September 25, 2008

Publication: Evening Herald

Date: Saturday, September 20, 2008 Page: 8

Author: Fiona Dillon

Headline: Suicidal thoughts more likely among overweight teens

TEENAGERS who are overweight or obese are more likely to have considered suicide than those who are a normal weight, a new study has found. The findings come as one in five Irish teenagers are classed as overweight or obese. Researchers from the University of Liverpool measured the height and weight of 799 students from five comprehensive schools. This was used to calculate each student's body mass index (BMI). The researchers also asked the pupils to complete questionnaires, including a 'Mood and Feelings' questionnaire, which asked about suicidal ideation thinking about suicide with some degree of intent and an Eating Disorders Inventory (EDI). The pupils' EDI scores were compared with those of 174 adolescents of the same age and sex who had anorexia nervosa. The researchers found the prevalence of suicidal ideation was 13.3pc (ll.lpc in boys and 15.5pc in girls). A direct relationship existed between suicidal ideation and BMI, with overweight and obese adolescents experiencing the highest rates of 26.8pc – more than twice the average prevalence for the entire group.

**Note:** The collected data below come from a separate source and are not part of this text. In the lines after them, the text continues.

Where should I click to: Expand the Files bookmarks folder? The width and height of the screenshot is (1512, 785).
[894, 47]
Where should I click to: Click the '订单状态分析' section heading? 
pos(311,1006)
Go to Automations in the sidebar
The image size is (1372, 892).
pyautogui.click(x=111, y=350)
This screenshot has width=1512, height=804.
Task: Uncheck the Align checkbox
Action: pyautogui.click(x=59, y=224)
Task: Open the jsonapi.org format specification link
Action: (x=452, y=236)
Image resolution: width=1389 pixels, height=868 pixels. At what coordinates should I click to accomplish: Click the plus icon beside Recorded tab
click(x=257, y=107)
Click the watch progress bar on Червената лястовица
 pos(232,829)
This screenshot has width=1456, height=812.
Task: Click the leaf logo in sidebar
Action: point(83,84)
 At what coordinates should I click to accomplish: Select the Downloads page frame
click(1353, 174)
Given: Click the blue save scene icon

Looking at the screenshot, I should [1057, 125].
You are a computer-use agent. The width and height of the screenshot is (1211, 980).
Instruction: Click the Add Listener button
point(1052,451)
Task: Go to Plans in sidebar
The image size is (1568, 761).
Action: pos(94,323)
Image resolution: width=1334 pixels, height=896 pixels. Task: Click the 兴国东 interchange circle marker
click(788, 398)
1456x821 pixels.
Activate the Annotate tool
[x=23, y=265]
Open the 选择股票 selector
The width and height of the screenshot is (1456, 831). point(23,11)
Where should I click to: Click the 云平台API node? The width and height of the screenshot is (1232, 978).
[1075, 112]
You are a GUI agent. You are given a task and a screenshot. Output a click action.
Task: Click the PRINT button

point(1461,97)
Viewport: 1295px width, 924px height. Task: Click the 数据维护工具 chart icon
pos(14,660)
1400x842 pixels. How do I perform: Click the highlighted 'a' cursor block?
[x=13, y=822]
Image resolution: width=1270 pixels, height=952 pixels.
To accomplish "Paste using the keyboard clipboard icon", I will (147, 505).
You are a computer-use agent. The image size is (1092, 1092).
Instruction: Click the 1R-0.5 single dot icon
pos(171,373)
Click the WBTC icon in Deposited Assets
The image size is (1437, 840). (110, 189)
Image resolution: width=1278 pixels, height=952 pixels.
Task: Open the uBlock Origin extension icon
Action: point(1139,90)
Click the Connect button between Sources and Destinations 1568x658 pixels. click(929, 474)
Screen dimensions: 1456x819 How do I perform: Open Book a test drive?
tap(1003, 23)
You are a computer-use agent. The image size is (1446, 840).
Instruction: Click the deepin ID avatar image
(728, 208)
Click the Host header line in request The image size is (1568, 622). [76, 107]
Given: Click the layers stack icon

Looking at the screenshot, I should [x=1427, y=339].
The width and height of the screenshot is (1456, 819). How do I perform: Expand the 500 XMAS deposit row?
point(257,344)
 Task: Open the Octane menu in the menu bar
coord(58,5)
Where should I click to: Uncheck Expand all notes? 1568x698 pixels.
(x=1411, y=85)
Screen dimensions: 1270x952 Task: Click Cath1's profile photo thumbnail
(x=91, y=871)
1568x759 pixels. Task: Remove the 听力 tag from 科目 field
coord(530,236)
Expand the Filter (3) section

Adolescents of both genders who had suicidal ideation were also found to have significantly higher EDI scores, meaning they had high levels of dissatisfaction with their bodies and a high drive for thinness. However, these scores were not as high as among the group with anorexia nervosa.

The researchers concluded that being overweight or obese, together with associated dissatisfaction with weight and shape, maybe a significant risk factor for considering suicide in adolescence in both sexes. The research emerged from the Royal College of Psychiatrists' Faculty of Child and Adolescent Psychiatry Annual Residential Conference in Liverpool.